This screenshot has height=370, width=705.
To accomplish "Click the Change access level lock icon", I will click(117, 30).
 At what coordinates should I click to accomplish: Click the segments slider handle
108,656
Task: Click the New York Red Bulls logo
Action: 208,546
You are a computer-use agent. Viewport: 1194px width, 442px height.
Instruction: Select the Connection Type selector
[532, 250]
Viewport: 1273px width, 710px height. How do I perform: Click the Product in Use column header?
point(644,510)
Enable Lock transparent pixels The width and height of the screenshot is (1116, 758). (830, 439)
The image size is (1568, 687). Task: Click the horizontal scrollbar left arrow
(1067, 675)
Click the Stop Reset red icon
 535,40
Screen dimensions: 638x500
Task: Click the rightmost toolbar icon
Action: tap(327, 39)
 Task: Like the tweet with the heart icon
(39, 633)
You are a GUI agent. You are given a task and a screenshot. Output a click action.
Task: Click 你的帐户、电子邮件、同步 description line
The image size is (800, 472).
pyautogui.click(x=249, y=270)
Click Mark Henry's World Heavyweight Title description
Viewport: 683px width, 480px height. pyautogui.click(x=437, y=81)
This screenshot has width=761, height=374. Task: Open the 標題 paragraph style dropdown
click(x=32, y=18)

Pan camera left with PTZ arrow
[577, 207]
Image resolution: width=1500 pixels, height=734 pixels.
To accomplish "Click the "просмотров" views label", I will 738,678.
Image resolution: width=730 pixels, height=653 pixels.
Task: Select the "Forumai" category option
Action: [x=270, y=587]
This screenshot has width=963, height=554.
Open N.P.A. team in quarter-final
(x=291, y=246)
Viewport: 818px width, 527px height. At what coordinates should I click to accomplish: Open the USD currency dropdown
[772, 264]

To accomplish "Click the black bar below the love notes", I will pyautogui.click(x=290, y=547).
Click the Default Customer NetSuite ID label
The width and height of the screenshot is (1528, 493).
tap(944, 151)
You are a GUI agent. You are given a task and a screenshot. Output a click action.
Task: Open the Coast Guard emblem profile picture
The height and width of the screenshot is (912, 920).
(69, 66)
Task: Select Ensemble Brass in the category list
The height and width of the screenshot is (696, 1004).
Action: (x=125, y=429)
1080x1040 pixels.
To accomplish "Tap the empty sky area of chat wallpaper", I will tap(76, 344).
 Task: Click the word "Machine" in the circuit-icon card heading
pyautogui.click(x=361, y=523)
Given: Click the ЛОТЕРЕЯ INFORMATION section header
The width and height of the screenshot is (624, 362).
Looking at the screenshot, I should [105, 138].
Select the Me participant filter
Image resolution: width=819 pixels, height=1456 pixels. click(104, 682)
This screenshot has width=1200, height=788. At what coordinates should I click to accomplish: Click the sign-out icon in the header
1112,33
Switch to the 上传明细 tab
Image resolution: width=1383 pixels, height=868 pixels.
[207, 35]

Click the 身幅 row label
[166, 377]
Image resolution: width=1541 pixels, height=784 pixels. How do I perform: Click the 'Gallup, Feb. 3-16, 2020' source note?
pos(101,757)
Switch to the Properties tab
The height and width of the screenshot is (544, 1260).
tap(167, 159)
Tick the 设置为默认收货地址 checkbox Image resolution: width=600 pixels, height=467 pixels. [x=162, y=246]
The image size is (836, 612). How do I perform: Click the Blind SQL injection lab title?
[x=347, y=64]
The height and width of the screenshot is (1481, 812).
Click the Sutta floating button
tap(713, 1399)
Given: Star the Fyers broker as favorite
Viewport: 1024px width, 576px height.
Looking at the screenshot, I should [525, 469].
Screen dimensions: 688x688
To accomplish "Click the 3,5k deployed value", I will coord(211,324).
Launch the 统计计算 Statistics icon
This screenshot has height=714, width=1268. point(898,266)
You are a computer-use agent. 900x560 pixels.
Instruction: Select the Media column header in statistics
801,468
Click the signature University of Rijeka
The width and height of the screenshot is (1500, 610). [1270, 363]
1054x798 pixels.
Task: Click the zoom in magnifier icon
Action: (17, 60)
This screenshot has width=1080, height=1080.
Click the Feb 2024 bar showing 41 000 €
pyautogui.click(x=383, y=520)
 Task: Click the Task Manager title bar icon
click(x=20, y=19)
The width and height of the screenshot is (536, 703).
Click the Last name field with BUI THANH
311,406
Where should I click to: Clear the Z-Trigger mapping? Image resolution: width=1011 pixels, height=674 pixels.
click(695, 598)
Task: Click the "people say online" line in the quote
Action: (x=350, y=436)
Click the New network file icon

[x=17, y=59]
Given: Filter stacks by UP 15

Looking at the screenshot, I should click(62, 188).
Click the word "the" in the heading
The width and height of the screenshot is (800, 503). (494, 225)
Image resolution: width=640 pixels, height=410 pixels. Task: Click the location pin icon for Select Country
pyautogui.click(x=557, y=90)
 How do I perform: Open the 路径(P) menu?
========================
**Assignment:** Lines containing the word "computer" are to be tallied across the entries above; give only the resulting count.

**Result of this task:** 2